> _Exercise aim_: Only lines holding the word "post" are wanted. Copy them from the listing below.

> _Information provided_:

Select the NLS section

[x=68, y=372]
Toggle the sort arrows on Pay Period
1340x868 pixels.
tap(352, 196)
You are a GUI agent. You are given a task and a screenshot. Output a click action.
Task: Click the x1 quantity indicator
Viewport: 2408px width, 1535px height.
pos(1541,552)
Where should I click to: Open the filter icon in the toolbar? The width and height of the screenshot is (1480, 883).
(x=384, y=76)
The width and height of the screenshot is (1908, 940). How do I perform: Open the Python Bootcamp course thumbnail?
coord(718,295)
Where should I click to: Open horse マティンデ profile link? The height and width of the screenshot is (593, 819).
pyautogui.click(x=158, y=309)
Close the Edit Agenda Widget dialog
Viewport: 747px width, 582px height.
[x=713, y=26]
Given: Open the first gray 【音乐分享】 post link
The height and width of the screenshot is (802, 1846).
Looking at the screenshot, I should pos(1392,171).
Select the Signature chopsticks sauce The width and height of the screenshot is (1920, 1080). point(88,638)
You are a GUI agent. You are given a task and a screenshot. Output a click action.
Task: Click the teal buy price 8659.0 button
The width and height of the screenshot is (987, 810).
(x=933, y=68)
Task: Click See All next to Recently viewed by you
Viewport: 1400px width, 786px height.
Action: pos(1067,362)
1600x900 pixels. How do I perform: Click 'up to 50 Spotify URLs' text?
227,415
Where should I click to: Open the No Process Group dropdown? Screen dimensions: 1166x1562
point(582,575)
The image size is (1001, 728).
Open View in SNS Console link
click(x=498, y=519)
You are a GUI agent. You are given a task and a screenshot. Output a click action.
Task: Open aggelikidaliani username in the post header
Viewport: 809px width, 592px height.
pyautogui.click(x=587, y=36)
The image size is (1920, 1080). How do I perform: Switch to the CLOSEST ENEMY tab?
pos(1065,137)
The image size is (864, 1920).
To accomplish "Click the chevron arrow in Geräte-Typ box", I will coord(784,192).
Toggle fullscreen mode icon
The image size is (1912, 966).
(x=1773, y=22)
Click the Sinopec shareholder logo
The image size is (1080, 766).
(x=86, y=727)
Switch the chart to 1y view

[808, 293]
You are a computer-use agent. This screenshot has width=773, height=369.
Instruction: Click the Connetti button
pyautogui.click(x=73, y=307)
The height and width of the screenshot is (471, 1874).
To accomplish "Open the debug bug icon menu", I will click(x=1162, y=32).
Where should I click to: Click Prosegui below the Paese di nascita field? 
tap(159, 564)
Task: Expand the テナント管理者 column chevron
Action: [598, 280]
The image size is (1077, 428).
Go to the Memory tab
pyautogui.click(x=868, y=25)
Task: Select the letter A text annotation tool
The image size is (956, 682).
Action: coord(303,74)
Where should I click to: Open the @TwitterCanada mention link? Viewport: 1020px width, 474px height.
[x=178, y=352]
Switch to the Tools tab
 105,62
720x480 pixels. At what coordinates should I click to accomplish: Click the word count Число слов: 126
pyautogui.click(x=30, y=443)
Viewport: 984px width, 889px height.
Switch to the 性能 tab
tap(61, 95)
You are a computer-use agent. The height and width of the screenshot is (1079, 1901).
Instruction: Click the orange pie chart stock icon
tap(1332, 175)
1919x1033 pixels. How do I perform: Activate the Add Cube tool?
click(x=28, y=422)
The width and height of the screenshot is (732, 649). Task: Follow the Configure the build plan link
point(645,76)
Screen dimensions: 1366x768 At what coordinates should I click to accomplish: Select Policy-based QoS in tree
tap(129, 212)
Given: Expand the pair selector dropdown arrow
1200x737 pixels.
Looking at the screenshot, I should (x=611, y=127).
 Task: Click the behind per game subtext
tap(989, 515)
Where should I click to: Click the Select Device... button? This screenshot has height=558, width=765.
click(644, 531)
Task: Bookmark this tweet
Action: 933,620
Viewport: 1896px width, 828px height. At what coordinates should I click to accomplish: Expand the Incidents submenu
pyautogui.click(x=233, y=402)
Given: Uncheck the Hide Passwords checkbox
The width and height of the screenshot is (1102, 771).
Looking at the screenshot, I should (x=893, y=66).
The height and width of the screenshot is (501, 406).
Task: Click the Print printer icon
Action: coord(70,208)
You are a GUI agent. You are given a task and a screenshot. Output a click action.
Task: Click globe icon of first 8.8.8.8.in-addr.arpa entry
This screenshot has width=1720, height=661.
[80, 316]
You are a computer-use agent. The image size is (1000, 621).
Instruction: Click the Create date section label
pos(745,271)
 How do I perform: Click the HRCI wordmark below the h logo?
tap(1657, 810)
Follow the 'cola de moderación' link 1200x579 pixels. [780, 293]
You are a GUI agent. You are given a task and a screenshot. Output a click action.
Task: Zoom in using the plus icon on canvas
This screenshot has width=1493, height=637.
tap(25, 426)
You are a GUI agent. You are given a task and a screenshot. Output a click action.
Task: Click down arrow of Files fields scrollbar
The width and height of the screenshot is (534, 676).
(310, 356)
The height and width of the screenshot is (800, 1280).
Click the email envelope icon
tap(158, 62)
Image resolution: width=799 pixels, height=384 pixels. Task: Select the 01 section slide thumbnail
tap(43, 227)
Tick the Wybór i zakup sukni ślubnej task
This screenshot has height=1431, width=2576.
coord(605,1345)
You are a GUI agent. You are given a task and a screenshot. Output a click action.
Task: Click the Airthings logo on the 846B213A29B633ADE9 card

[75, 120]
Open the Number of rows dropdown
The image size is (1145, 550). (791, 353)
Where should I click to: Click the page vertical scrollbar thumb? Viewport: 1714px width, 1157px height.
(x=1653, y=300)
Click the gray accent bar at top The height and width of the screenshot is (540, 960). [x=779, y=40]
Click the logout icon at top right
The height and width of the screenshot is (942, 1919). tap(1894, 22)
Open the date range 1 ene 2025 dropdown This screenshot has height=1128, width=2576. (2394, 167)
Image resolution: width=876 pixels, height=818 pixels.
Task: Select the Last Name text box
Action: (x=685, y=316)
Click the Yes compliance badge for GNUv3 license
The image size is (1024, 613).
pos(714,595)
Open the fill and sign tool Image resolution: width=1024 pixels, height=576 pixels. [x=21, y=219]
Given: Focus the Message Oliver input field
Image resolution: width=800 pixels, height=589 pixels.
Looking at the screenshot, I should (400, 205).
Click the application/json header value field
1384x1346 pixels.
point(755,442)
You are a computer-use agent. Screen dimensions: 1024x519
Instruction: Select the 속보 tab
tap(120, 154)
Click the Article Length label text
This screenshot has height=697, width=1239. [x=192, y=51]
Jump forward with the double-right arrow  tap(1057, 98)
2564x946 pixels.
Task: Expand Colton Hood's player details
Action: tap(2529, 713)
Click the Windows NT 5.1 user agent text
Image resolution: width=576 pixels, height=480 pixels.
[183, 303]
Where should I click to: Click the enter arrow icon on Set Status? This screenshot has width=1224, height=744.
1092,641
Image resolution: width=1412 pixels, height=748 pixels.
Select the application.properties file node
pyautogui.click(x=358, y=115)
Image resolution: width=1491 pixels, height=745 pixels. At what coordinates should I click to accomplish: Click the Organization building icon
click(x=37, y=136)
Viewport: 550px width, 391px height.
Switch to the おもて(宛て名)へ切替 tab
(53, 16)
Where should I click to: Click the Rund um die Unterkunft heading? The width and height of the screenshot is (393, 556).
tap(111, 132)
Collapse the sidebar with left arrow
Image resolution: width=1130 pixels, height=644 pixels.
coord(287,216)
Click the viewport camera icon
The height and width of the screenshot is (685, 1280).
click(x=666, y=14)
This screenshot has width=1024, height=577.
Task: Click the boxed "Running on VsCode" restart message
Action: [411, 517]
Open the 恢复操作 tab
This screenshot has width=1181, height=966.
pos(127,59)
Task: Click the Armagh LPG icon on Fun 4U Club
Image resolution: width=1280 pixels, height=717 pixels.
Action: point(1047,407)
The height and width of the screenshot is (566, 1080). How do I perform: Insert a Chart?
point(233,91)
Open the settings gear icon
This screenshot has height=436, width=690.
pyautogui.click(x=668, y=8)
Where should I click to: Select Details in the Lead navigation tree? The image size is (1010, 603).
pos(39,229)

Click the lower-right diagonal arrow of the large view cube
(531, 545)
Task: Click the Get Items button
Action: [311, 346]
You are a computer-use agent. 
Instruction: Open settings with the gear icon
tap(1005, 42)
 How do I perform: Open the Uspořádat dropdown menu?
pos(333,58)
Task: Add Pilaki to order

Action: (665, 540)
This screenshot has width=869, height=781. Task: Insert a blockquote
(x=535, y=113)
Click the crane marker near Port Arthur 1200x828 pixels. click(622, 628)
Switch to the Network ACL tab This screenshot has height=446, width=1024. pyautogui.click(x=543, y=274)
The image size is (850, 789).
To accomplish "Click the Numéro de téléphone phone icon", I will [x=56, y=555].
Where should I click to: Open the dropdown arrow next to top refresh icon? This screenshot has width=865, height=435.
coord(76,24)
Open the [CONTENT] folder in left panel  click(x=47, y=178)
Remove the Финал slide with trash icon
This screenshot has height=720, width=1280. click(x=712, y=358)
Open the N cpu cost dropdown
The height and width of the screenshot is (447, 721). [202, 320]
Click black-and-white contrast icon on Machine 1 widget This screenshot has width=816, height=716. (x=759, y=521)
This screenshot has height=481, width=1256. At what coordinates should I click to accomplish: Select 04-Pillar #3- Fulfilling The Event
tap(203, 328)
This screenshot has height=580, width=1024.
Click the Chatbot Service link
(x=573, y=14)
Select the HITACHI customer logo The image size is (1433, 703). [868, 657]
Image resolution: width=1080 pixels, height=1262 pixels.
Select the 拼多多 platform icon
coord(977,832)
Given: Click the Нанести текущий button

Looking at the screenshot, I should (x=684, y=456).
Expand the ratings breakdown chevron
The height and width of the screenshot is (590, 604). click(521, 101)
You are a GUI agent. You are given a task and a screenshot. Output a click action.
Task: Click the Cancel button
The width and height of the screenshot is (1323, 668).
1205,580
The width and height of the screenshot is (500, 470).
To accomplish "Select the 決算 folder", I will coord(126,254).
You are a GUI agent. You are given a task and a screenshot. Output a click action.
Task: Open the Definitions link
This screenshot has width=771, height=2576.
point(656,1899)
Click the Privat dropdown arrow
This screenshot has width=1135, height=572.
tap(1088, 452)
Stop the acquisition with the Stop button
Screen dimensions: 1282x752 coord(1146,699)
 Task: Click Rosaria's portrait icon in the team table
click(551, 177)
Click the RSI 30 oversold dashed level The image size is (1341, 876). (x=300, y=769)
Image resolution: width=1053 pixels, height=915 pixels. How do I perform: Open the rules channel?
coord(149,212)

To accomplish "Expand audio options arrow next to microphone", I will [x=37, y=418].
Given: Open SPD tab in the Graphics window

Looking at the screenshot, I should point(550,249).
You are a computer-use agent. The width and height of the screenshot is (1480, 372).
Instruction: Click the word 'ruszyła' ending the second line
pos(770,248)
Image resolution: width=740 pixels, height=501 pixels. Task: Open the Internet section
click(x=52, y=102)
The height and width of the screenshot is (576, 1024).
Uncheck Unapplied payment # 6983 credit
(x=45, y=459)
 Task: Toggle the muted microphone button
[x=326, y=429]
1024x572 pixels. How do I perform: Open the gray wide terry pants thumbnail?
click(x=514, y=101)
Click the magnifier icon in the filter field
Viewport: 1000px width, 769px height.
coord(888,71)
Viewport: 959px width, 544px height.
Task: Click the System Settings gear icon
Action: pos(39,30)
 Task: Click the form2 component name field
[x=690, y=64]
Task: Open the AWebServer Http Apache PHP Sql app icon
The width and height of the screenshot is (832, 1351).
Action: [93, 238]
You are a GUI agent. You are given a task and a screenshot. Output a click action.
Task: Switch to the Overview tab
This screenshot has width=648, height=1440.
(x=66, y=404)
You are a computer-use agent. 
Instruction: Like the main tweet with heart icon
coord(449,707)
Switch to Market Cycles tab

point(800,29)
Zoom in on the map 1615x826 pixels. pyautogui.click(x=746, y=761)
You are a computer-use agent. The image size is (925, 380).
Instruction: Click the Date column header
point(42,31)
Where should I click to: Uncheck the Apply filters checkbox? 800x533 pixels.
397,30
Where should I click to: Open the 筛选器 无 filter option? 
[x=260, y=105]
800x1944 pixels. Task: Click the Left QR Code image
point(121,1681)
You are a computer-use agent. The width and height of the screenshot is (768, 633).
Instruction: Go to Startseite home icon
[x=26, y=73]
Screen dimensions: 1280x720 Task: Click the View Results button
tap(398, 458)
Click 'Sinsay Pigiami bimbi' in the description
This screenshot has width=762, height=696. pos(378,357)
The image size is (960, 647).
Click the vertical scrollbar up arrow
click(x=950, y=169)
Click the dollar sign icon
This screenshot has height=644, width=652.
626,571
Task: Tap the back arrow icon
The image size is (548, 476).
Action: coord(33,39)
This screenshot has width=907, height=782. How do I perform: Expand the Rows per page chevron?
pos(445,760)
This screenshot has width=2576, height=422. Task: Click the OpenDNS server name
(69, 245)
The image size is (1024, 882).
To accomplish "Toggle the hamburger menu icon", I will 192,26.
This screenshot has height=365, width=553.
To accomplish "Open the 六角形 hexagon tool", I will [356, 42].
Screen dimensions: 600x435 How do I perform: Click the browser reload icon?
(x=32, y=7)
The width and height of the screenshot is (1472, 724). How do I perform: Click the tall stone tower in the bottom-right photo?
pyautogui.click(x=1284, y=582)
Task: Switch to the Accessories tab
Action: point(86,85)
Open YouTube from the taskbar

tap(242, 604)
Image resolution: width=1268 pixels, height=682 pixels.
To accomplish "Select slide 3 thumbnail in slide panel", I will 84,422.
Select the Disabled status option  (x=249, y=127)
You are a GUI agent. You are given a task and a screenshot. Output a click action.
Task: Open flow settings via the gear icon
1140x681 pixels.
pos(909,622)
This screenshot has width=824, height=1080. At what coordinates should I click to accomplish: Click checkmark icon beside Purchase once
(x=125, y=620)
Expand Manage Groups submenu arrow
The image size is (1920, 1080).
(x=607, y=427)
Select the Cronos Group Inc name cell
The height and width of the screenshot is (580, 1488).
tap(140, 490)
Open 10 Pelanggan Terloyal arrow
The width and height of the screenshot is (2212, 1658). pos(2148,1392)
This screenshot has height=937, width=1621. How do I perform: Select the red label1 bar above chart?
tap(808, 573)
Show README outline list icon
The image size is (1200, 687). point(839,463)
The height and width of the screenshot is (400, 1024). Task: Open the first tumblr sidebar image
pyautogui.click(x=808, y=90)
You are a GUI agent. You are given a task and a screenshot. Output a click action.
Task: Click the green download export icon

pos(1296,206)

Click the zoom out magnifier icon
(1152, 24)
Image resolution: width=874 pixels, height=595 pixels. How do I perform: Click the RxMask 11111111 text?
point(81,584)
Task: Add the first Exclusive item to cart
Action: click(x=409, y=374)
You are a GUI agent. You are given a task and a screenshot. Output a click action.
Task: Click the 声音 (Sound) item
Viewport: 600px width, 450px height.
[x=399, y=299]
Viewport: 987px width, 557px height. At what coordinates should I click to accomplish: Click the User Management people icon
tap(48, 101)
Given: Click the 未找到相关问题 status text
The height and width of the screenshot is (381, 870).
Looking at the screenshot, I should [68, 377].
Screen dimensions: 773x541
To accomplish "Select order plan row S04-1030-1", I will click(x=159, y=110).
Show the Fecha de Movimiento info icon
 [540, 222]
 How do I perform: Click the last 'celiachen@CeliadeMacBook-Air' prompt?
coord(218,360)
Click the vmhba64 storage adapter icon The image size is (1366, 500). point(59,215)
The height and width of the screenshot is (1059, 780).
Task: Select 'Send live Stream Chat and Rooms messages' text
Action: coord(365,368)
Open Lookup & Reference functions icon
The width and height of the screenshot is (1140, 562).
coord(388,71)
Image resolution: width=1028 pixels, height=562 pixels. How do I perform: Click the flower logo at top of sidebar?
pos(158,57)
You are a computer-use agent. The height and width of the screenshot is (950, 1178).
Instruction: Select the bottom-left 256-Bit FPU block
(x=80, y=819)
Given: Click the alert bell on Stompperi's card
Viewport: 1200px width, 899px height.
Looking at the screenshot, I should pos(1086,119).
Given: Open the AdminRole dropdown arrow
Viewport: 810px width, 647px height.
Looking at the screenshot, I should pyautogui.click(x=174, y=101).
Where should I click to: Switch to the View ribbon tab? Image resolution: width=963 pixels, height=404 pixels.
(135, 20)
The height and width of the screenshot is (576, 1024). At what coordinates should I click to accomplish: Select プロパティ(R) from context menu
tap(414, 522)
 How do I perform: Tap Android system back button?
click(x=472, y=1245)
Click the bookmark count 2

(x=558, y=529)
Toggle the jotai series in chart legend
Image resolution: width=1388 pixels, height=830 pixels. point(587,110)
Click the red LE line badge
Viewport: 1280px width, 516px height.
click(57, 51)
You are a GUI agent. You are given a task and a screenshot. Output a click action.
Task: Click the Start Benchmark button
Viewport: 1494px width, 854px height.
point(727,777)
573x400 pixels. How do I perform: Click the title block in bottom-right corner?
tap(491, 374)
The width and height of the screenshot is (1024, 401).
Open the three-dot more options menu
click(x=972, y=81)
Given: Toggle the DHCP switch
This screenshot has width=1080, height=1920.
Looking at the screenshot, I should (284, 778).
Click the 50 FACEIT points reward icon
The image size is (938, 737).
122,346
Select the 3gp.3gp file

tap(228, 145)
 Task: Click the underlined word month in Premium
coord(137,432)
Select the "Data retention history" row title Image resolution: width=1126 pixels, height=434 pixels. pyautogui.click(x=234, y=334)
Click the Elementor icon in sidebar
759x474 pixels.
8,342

> _Result of this exercise_:
Given: Open the first gray 【音乐分享】 post link
Task: Open aggelikidaliani username in the post header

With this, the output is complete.